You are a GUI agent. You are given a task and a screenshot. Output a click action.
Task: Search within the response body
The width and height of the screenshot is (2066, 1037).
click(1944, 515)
* * * * * * * * *
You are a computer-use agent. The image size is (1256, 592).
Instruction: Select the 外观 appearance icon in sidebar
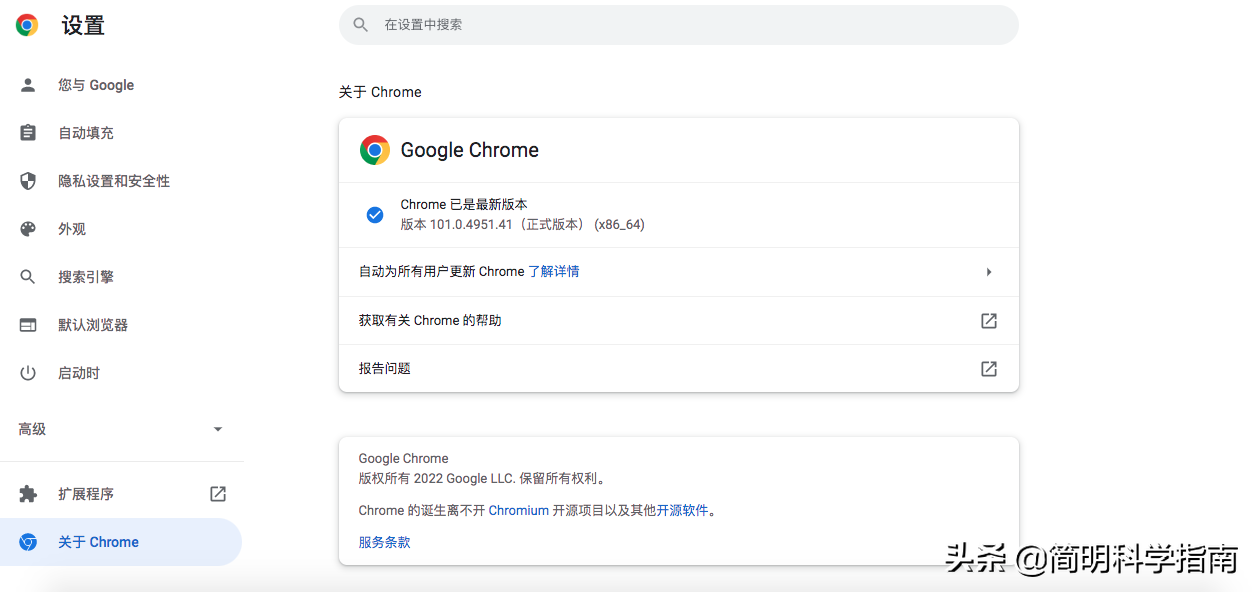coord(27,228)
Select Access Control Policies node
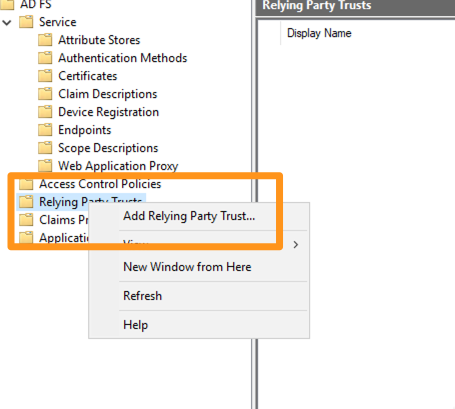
* * * * * * * * *
### Task statement
The total is all that is wanted here: please count the lines of the material that contain the word "agent".

### Answer area
2